___ Records supplied

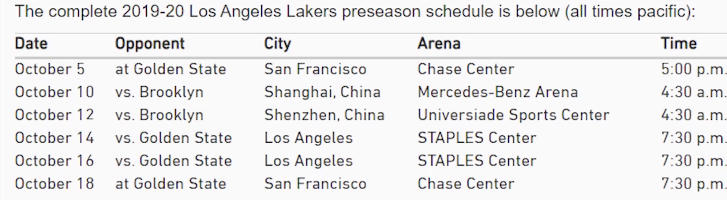Click the preseason schedule heading text
Image resolution: width=727 pixels, height=200 pixels.
[x=355, y=12]
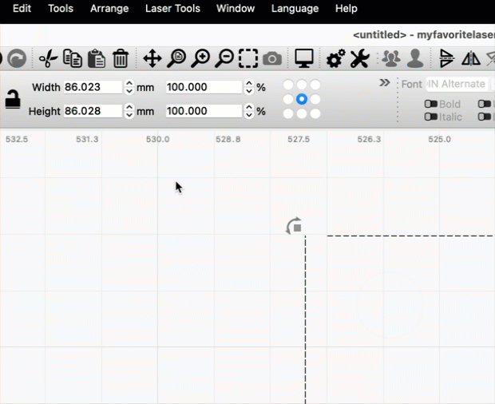Click the Width value stepper arrows
This screenshot has width=495, height=404.
(x=129, y=87)
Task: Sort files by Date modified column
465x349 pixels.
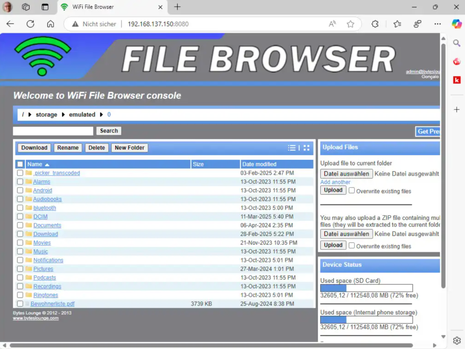Action: tap(259, 164)
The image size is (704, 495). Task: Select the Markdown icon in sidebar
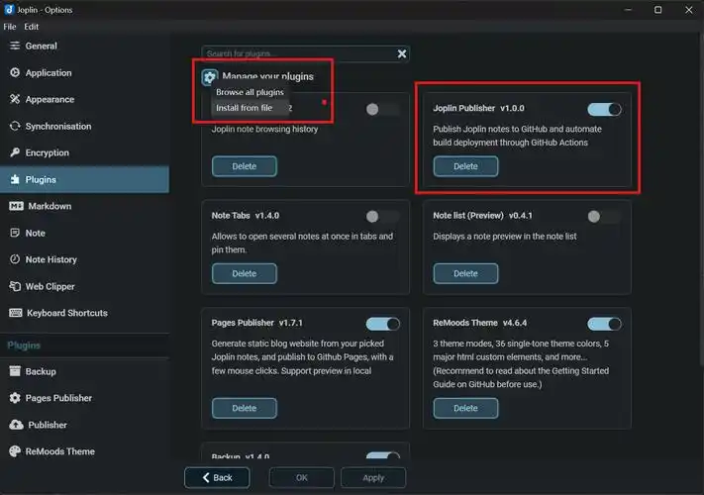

______

(Goal of the exercise)
Copy the listing above word for word, leaving out the pictures.

(Result for this task)
Click the preseason schedule heading text
Image resolution: width=727 pixels, height=200 pixels.
[x=355, y=12]
Click the Width value stepper arrows
This screenshot has width=495, height=404.
(x=129, y=87)
Task: Sort files by Date modified column
465x349 pixels.
Action: tap(259, 164)
The image size is (704, 495). Task: Select the Markdown icon in sidebar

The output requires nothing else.